* _Prompt 1_
Using the passage on capital punishment in Guatemala, explain why no inmates are on death row in the country today.
* _Prompt 2_
Translate into Spanish this sentence from the passage on capital punishment in Guatemala: "There are currently no inmates on death row in Guatemala."
* _Prompt 3_
Extend the passage on capital punishment in Guatemala, picking up after its final sentence.

* _Extract_
::::::
Capital punishment is a legal penalty in Guatemala, and is carried out by lethal injection and, to a lesser extent, the firing squad. It is only in military codes of justice, and was abolished for civilian offences in October 2017.

Five executions had been carried out since 1983; all were broadcast live on television. The last executions took place on June 29, 2000, when kidnappers and murderers Amilcar Cetino Perez and Tomas Cerrate Hernandez were executed by lethal injection on live television.

From 2005 to 2012, the sentences of all 54 inmates condemned to death were commuted to life in prison. There are currently no inmates on death row in Guatemala.

Guatemala voted in favor of the UN Moratorium on the Death Penalty in 2007, 2010, 2012, 2014, and 2016. The country abstained from voting in 2008.
::::::
* _Given data_
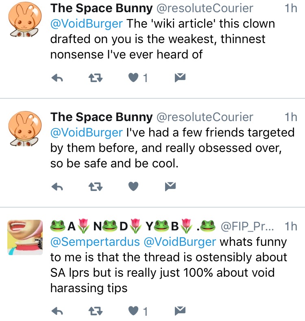Screen dimensions: 305x321
Task: Send the 'wiki article' tweet via direct message
Action: (x=180, y=77)
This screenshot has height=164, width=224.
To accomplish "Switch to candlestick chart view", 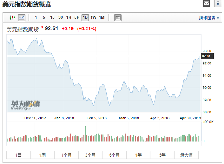I will coord(12,17).
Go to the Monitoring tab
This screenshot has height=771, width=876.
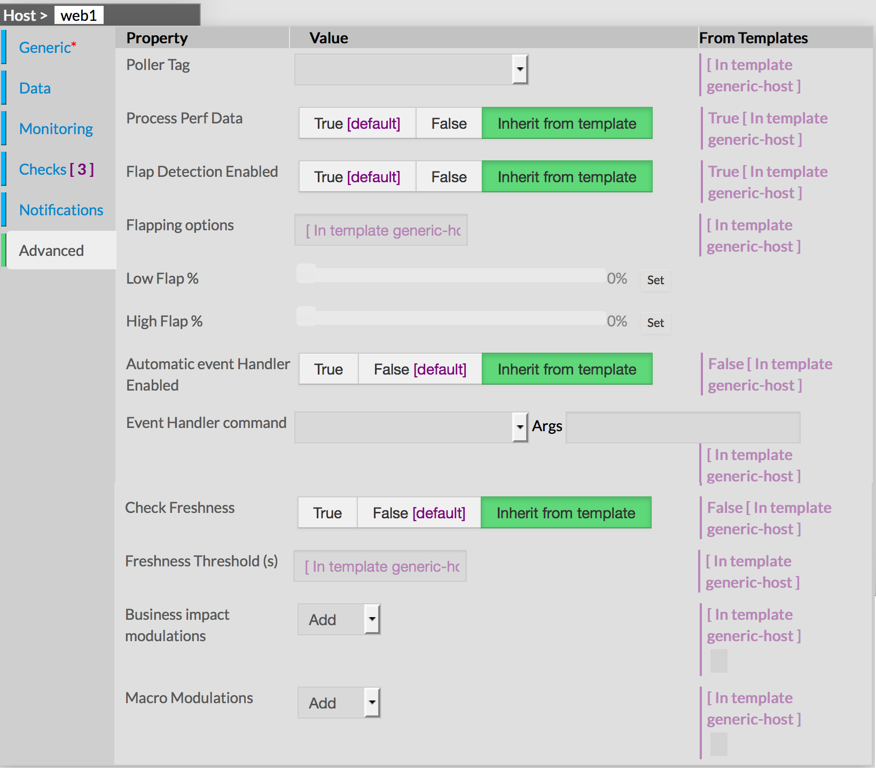pos(56,129)
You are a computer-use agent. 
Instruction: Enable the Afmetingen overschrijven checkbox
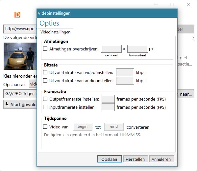pyautogui.click(x=45, y=49)
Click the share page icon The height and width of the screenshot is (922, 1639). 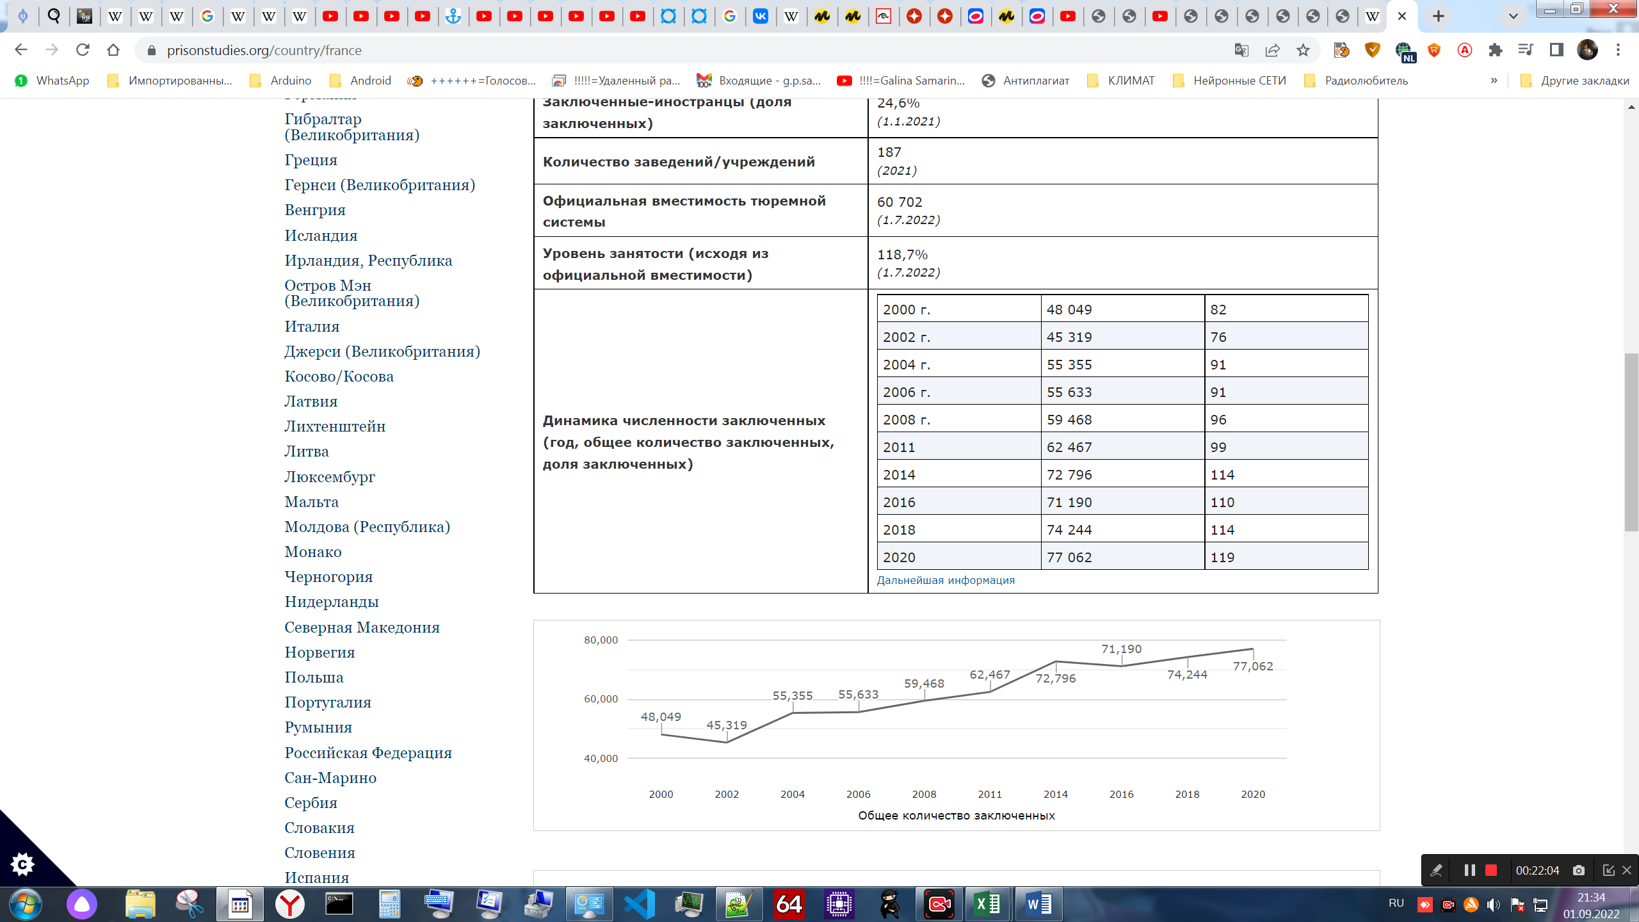click(1272, 50)
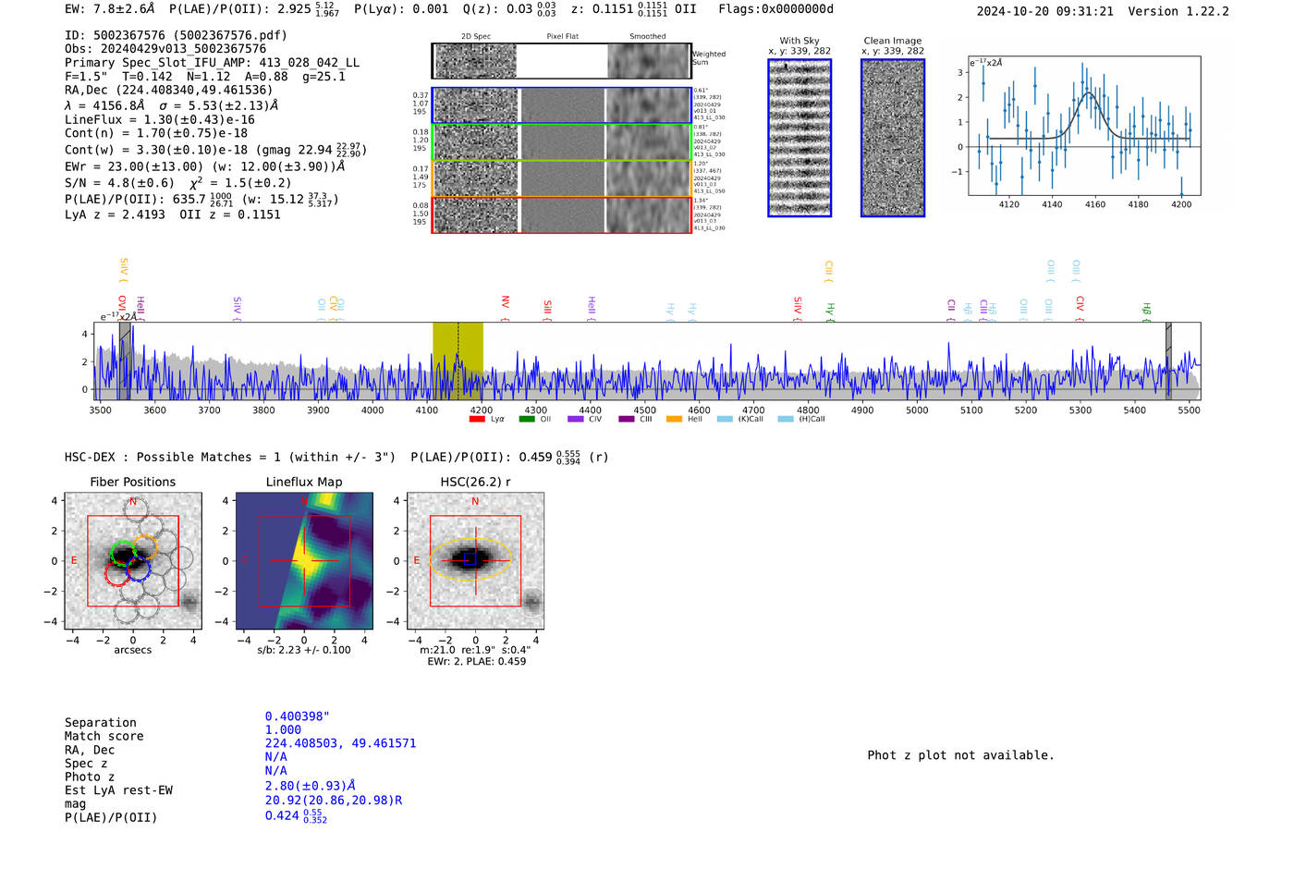Screen dimensions: 1294x881
Task: Select the green-bordered fiber spectrum row
Action: (x=561, y=142)
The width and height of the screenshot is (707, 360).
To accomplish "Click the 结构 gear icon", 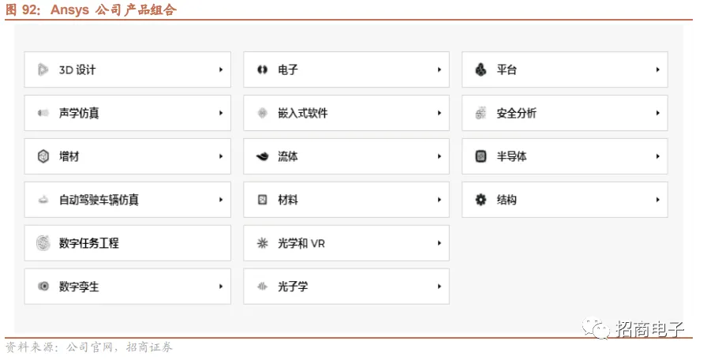I will tap(481, 201).
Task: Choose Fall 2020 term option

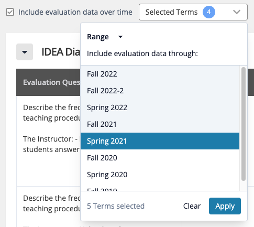Action: tap(160, 158)
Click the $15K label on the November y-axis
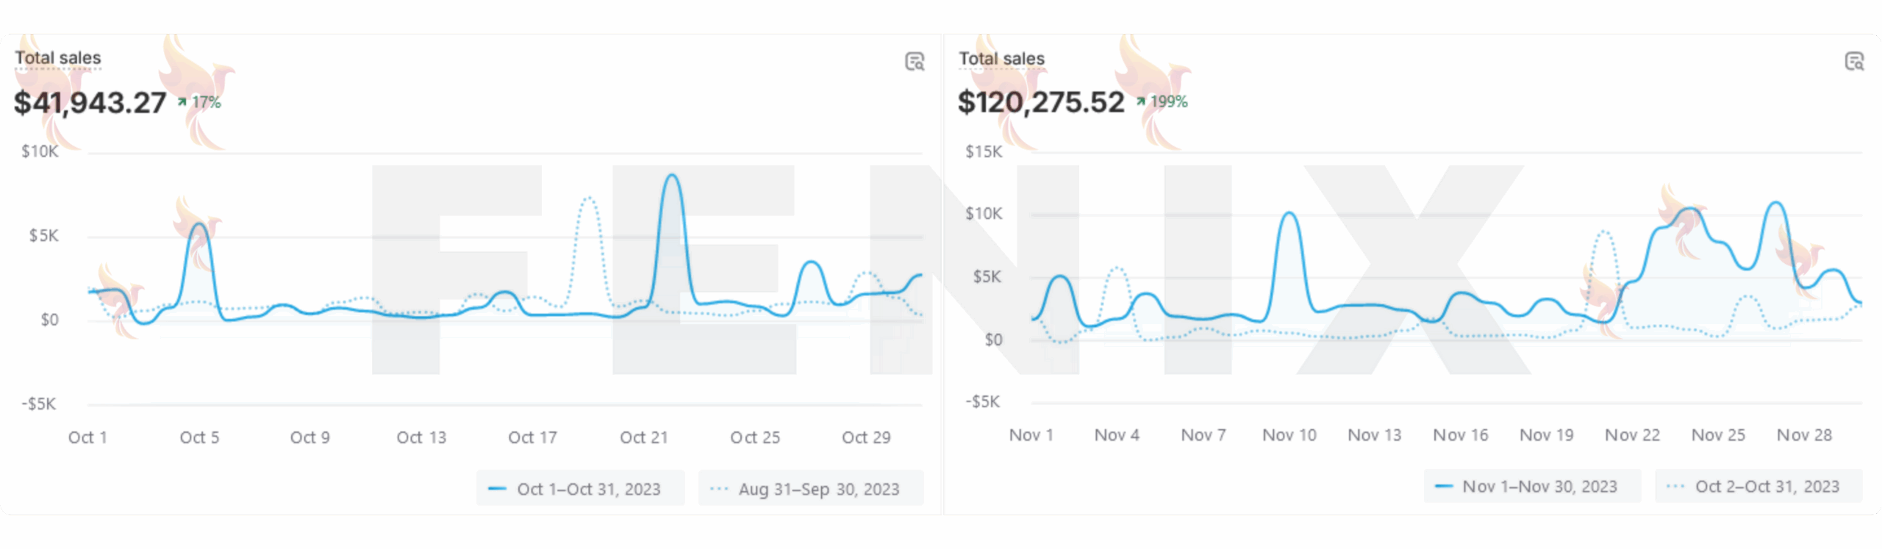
::::::
* _Exercise response 1_
Between 2005 and 2012, the death sentences of all 54 condemned inmates were commuted to life in prison. No one was left on death row. The penalty was also abolished for civilian offences in October 2017.

* _Exercise response 2_
Actualmente no hay reclusos en el corredor de la muerte en Guatemala.

* _Exercise response 3_
In 2017, Guatemala abolished the death penalty for civil crimes. Currently, the death penalty can only be applied in times of war. Guatemala is one of seven countries that has abolished capital punishment for ordinary crimes only.

The current President of Guatemala, Alejandro Giammattei, supports the death penalty. Jimmy Morales, president from 2015 to 2019, also voiced support for the death penalty.

Executions since 1983

External links
 Laws of Guatemala
 Execution chamber in Guatemala
 "The Death Penalty in Guatemala: On the road towards abolition" (Archive). International Federation for Human Rights.
 "Guatamala: [sic] First Ever Execution By Lethal Injection Carried Out - 1998". Associated Press.
 "Guatemala - Man executed by lethal injection". Associated Press.
 "Guatemala - Two men executed for rape and murder - 1996 ". Associated Press.
 "GUATEMALA: KIDNAPPERS KILLED BY LETHAL INJECTION". Associated Press.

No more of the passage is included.